* Action item
Retype each record shown below, leaving every character as it is.

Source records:
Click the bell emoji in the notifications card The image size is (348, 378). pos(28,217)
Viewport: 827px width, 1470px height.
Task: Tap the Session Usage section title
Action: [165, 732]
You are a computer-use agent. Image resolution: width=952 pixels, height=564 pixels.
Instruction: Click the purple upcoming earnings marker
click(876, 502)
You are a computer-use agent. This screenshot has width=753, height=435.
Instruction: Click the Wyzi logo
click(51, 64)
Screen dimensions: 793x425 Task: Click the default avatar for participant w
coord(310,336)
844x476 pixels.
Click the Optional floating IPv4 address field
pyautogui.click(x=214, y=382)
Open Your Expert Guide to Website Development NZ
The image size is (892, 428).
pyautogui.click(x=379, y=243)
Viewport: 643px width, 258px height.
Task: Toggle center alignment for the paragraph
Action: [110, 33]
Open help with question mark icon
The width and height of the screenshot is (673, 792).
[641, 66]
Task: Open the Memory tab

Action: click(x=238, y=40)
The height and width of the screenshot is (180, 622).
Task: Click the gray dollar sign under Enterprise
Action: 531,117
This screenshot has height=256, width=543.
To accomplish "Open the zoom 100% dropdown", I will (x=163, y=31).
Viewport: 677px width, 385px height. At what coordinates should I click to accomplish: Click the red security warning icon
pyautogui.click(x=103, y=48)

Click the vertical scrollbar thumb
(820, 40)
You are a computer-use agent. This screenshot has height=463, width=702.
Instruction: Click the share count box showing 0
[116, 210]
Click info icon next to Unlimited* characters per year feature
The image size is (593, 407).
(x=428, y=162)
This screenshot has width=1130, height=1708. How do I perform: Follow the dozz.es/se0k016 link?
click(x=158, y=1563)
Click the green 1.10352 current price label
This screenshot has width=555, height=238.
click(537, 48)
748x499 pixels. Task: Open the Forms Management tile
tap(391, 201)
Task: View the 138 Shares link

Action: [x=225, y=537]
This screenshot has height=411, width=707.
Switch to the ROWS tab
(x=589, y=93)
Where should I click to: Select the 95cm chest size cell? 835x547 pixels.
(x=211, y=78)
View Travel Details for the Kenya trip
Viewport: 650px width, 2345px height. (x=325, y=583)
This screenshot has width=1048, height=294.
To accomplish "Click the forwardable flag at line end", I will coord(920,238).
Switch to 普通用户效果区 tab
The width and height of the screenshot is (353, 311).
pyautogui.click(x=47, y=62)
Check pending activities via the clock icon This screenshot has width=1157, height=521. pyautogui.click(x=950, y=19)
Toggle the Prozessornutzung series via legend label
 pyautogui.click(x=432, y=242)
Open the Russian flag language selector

* Exercise result
Click the bell emoji in the notifications card The image size is (348, 378). pos(28,217)
Viewport: 827px width, 1470px height.
Task: Tap the Session Usage section title
Action: [165, 732]
You are a computer-use agent. Image resolution: width=952 pixels, height=564 pixels.
Instruction: Click the purple upcoming earnings marker
click(876, 502)
You are a computer-use agent. This screenshot has width=753, height=435.
Instruction: Click the Wyzi logo
click(51, 64)
Screen dimensions: 793x425 Task: Click the default avatar for participant w
coord(310,336)
844x476 pixels.
Click the Optional floating IPv4 address field
pyautogui.click(x=214, y=382)
Open Your Expert Guide to Website Development NZ
The image size is (892, 428).
pyautogui.click(x=379, y=243)
Viewport: 643px width, 258px height.
Task: Toggle center alignment for the paragraph
Action: [110, 33]
Open help with question mark icon
The width and height of the screenshot is (673, 792).
[641, 66]
Task: Open the Memory tab

Action: click(x=238, y=40)
The height and width of the screenshot is (180, 622).
Task: Click the gray dollar sign under Enterprise
Action: 531,117
This screenshot has height=256, width=543.
To accomplish "Open the zoom 100% dropdown", I will (x=163, y=31).
Viewport: 677px width, 385px height. At what coordinates should I click to accomplish: Click the red security warning icon
pyautogui.click(x=103, y=48)

Click the vertical scrollbar thumb
(820, 40)
You are a computer-use agent. This screenshot has height=463, width=702.
Instruction: Click the share count box showing 0
[116, 210]
Click info icon next to Unlimited* characters per year feature
The image size is (593, 407).
(x=428, y=162)
This screenshot has width=1130, height=1708. How do I perform: Follow the dozz.es/se0k016 link?
click(x=158, y=1563)
Click the green 1.10352 current price label
This screenshot has width=555, height=238.
click(537, 48)
748x499 pixels. Task: Open the Forms Management tile
tap(391, 201)
Task: View the 138 Shares link

Action: [x=225, y=537]
This screenshot has height=411, width=707.
Switch to the ROWS tab
(x=589, y=93)
Where should I click to: Select the 95cm chest size cell? 835x547 pixels.
(x=211, y=78)
View Travel Details for the Kenya trip
Viewport: 650px width, 2345px height. (x=325, y=583)
This screenshot has width=1048, height=294.
To accomplish "Click the forwardable flag at line end", I will coord(920,238).
Switch to 普通用户效果区 tab
The width and height of the screenshot is (353, 311).
pyautogui.click(x=47, y=62)
Check pending activities via the clock icon This screenshot has width=1157, height=521. pyautogui.click(x=950, y=19)
Toggle the Prozessornutzung series via legend label
 pyautogui.click(x=432, y=242)
Open the Russian flag language selector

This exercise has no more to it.